### Brief:
Down to the last line, print the entries below exactly, and keep every picture out of the copy.

#### Data records

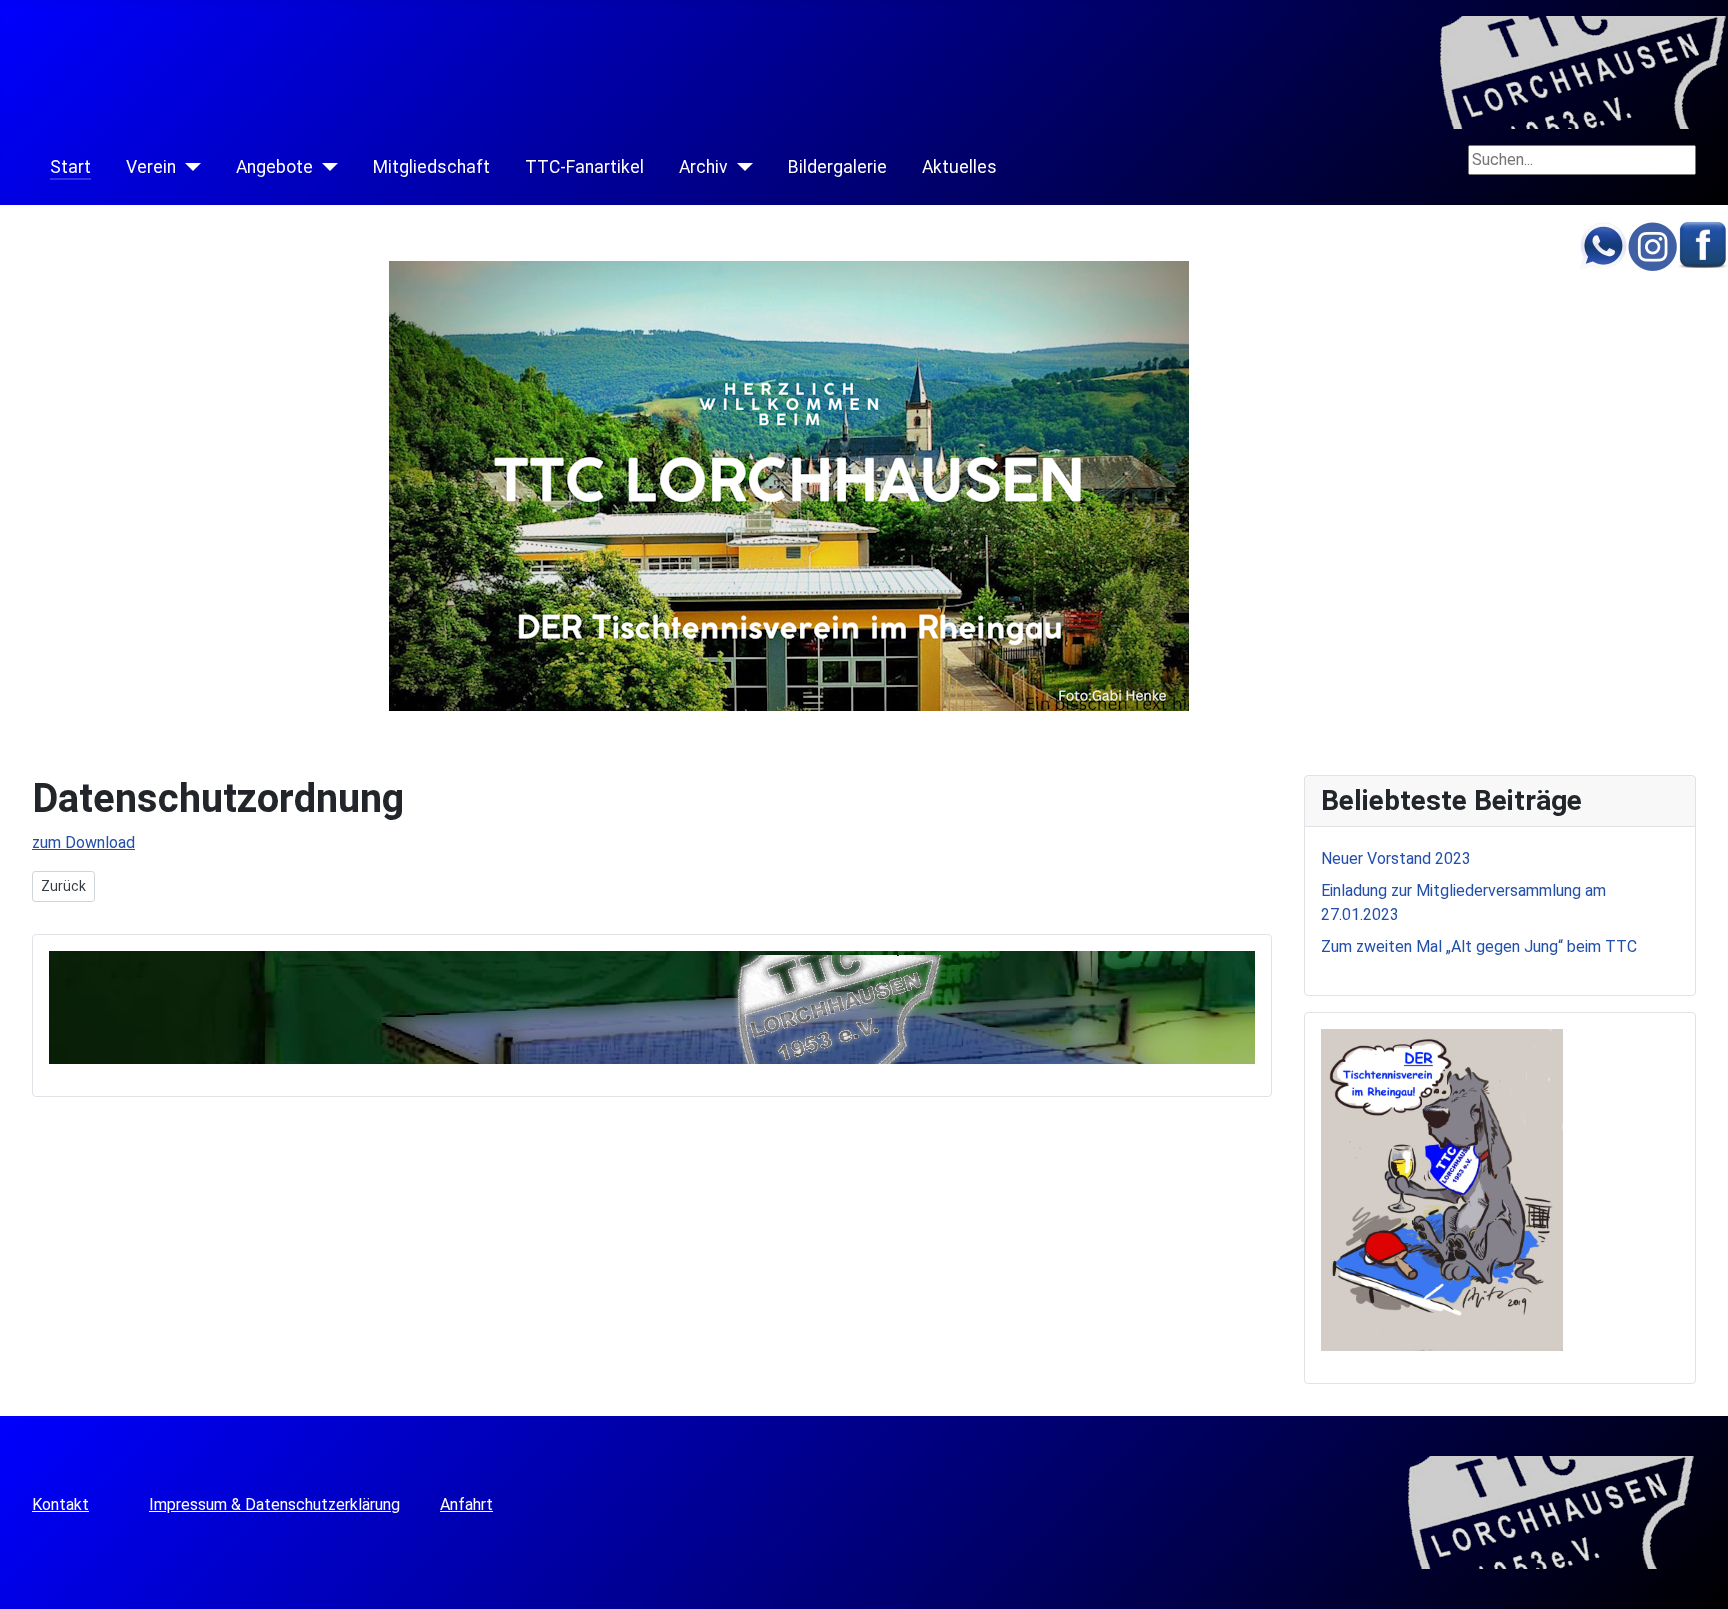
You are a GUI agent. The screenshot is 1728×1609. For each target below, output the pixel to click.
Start (70, 167)
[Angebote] (325, 167)
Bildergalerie (837, 167)
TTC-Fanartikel (584, 167)
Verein (151, 167)
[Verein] (188, 167)
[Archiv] (740, 167)
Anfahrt (466, 1504)
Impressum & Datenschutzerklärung (274, 1504)
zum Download (83, 842)
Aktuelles (959, 167)
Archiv (703, 167)
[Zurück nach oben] (1703, 1584)
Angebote (274, 167)
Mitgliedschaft (431, 167)
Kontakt (60, 1504)
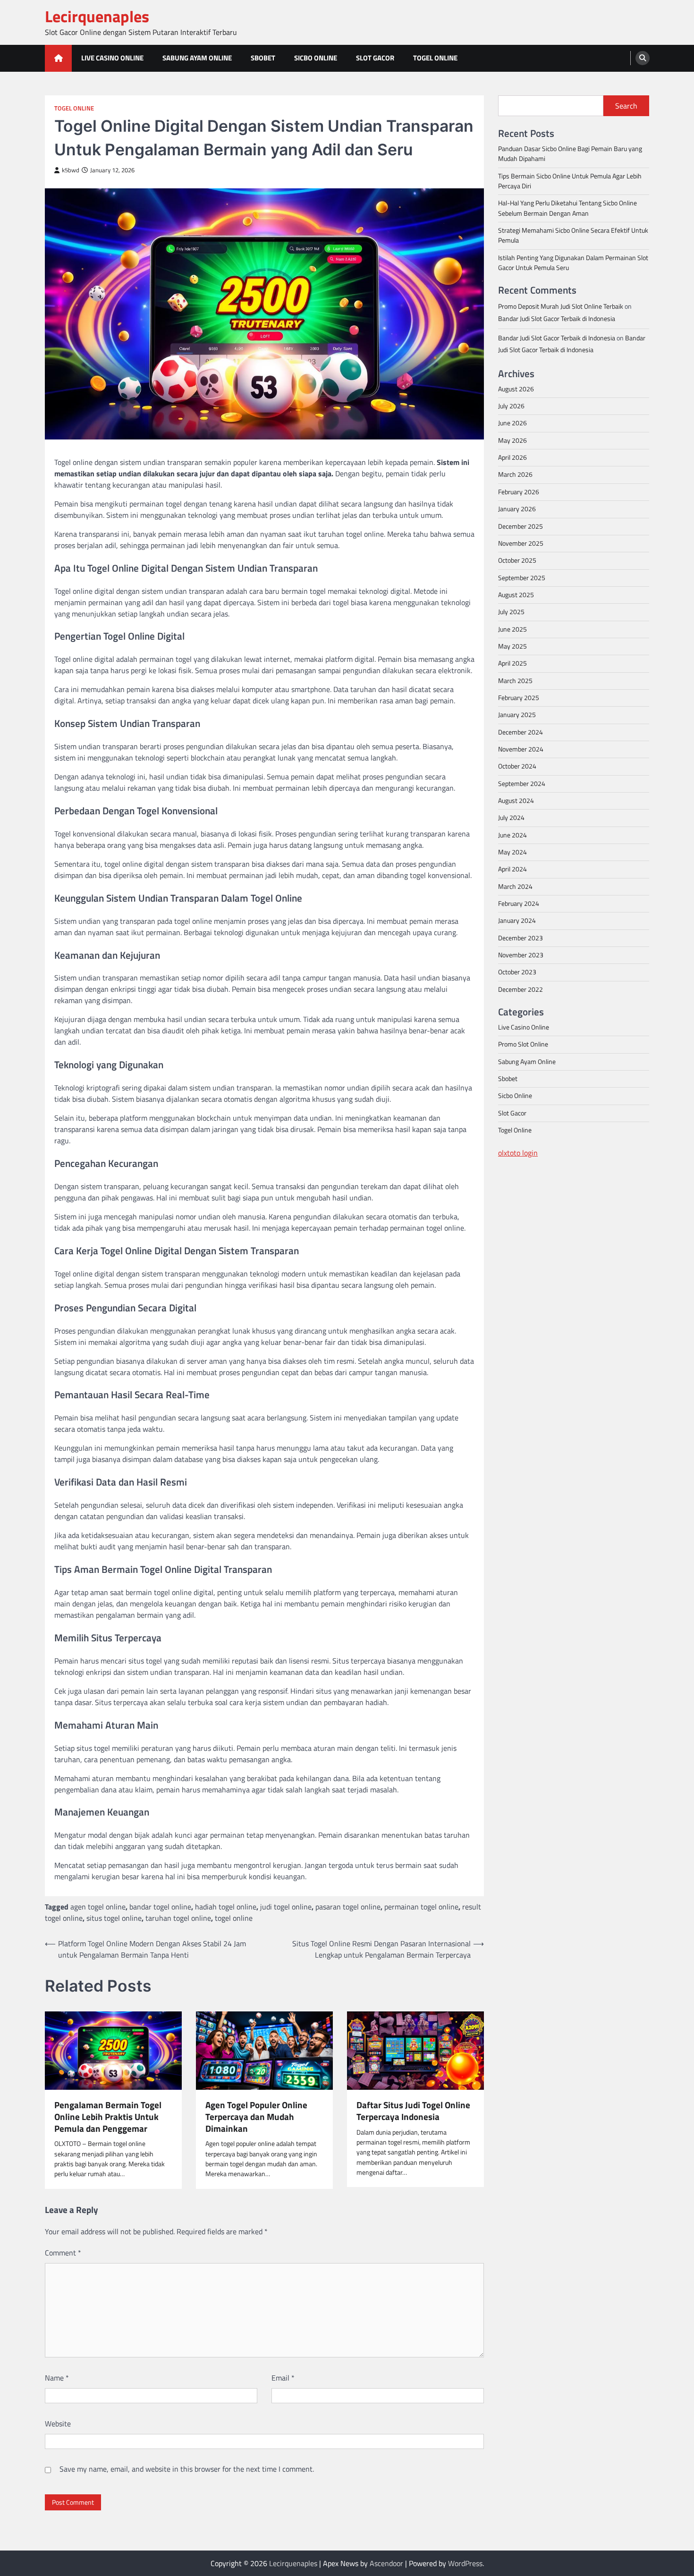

########

### Answer to this task:
You are a GUI agent. The screenshot is 1728×1609. For each target below, output the pixel to click.
Start (70, 167)
[Angebote] (325, 167)
Bildergalerie (837, 167)
TTC-Fanartikel (584, 167)
Verein (151, 167)
[Verein] (188, 167)
[Archiv] (740, 167)
Anfahrt (466, 1504)
Impressum & Datenschutzerklärung (274, 1504)
zum Download (83, 842)
Aktuelles (959, 167)
Archiv (703, 167)
[Zurück nach oben] (1703, 1584)
Angebote (274, 167)
Mitgliedschaft (431, 167)
Kontakt (60, 1504)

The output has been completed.